Intraoperative photograph and diagram demonstrating markings for the SRP (A); for orientation, the posterior-most cleft margin is at the top of the photograph (uvula partially obscured by endotracheal tube), whereas the alveolus is at the bottom of the photograph and partially covered with the limbs of a Dingman retractor. For comparison, the red lines represent the mirror-image Z-plasty incisions as originally described by Furlow, designed with approximately 60° angles. Note that the 90° component in SRP is chosen based upon pliability annotated with white arrow. The base of the narrow triangular flap annotated with white arrow, is selected in a spot between the hamulus and base of the uvula, which allows for rotation of the soft palatal flap upon inset. The image (B) represents a simple schematic comparing marking/incisions for classic Furlow repair (thick red lines) and SRP (thick green lines); the stippled blue lines represent the hard–soft junction, while the thin red lines within the hard palate (anteriorly) represent incisions for elevation of mucoperiosteal flaps and posterior alveolar releasing incisions, respectively.
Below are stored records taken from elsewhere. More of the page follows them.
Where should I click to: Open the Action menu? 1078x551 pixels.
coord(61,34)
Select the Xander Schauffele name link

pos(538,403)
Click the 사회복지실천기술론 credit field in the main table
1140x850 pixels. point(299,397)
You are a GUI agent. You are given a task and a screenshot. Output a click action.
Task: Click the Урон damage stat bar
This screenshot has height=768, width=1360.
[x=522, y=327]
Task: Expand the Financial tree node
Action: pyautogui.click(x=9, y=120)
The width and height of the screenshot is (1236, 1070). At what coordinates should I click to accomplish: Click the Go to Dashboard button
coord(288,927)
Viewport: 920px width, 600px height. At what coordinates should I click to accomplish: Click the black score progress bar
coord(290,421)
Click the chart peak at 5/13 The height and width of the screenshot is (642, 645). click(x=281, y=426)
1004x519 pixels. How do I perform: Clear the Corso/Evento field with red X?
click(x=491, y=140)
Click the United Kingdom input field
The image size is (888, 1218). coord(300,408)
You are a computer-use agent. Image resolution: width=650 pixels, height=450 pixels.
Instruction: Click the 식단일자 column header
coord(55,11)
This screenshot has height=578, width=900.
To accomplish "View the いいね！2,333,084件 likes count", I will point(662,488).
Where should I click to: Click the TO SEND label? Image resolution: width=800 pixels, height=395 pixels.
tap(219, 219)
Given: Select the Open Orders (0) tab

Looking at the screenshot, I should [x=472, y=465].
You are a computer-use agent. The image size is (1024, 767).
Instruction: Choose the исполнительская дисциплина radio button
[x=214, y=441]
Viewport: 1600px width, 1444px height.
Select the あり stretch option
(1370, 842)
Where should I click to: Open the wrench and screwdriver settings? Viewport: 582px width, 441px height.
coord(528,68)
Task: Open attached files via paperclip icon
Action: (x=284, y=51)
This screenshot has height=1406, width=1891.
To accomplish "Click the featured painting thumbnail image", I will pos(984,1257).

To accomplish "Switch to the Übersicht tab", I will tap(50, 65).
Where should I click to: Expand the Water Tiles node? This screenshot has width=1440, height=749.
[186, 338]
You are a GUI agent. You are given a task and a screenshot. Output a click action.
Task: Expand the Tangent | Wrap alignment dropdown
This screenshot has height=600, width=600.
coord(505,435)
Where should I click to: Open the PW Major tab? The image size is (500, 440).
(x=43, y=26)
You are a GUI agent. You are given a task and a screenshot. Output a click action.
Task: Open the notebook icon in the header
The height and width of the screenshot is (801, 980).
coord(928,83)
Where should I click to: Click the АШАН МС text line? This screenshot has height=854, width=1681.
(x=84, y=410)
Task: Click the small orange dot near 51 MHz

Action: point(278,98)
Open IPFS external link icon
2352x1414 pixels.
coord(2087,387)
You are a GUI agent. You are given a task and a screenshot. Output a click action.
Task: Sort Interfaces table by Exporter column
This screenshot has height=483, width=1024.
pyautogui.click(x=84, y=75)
The numbers and corresponding thin green arrows illustrate the change in degrees between Furlow’s traditional flap design and the SRP: 60° to 90° (1 to 2) and 60° to 30° (3 to 4). The red stars denote the area where there is a limited bridge of tissue that supplies the mucosa, which can easily be cut across or compromise blood supply to the edge of the flap due to the narrow base; by widening one flap to 90° the blood supply to the mucosa-only flap is increased, while the same holds true when narrowing the contralateral flap to 30° (increasing the distance from the posterior alveolar releasing incision).
Fig. 3.
Fig. 3.
Intraoperative photograph, taken using the operating microscope, following approximation of the levator muscles with previously placed retention sutures and closure of the soft palate nasal mucosa. Alloderm is then placed above the nasal mucosal layer and secured to lateral musculature and the posterior border of the hard palate. For orientation, the muscle transposition and repair is immediately posterior to the Alloderm (marked with M and annotated with transverse white lines; the O represents suture placement) and the uvula (albeit slightly obscured with the endotracheal tube) is marked with U; inferior to the Alloderm is the hard palate, marked with H. The double-sided arrow in the right side of the image denotes the space between the muscle repair after retropositioning and the posterior shelf of the hard palate, over which the Alloderm is placed. Finally, the hard palate mucoperiosteal flaps are brought into the midline and closed with mattress sutures, enveloping the dermal matrix as shown in Figure 2.